I ran into some issues trying to regain Root after an upgrade from 5.5.886 to 5.5.893.
I was using this:
http://rootzwiki.com...r-893-ota-oops/
I think I got updated completely/correctly, but I am without Root.

My current problem is that my phone boots into fastboot every time (and says "Flash Failure")
I can boot by going to the "Boot Mode Selection Menu", and choosing "normal powerup"

I've tried RSD, and it always fails on step 1/15 with
I've tried the R3l3AS3DRoot tool, and it also fails.

Is there anything I can do to fix fastboot?

I did take a nandroid backup before I started anything, but I expect it will do me no good since I don't have root or a custom recovery.

System Version
5.5.893.XT875.Verizon.en.US

Baseband Version
CDMA_N_03.1C.57R ltedc_u_05.15.01

Webtop version
WT-1.3.0-108_DBN-21

Kernel version
2.6.35.7-g68606e6
[email protected] #1

Build number
5.5.1_84_DBN-62


----------



## elliott35 (Jul 17, 2011)

Try regaining root? then reflash ? maybe...


----------



## goliatham (Dec 15, 2011)

Thanks for the suggestion.

I may have posted too soon.

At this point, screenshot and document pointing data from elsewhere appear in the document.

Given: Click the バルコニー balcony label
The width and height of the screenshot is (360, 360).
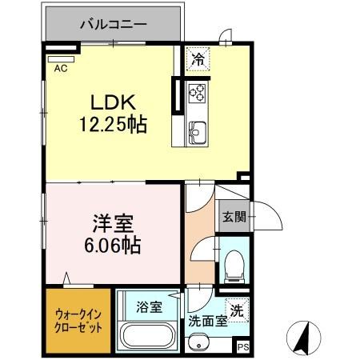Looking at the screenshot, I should tap(113, 25).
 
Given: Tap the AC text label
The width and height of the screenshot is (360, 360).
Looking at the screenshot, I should tap(61, 70).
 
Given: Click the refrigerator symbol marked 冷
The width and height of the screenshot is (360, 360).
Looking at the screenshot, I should tap(198, 58).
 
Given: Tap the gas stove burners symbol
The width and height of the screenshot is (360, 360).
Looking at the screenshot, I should tap(197, 94).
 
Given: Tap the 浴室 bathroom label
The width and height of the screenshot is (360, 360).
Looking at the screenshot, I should tap(149, 306).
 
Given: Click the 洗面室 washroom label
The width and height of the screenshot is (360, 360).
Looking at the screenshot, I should tap(207, 323).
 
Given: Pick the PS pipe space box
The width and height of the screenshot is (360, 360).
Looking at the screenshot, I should tap(243, 346).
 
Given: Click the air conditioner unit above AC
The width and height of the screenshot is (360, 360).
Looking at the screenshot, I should tap(61, 58).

I eventually searched on "flash failure" and came on a thread where others had success using this:
http://rootzwiki.com/topic/5484-r3l3as3droot-and-43v3r-root-for-the-bionic-v21/
It did basically what I thought I needed (restore to 886, root, forever root), but it must do things a bit different than RSD.

Worked perfectly for me. I'm on 893, rooted (backed up) and currently running titanium to restore my apps/settings from 886.


----------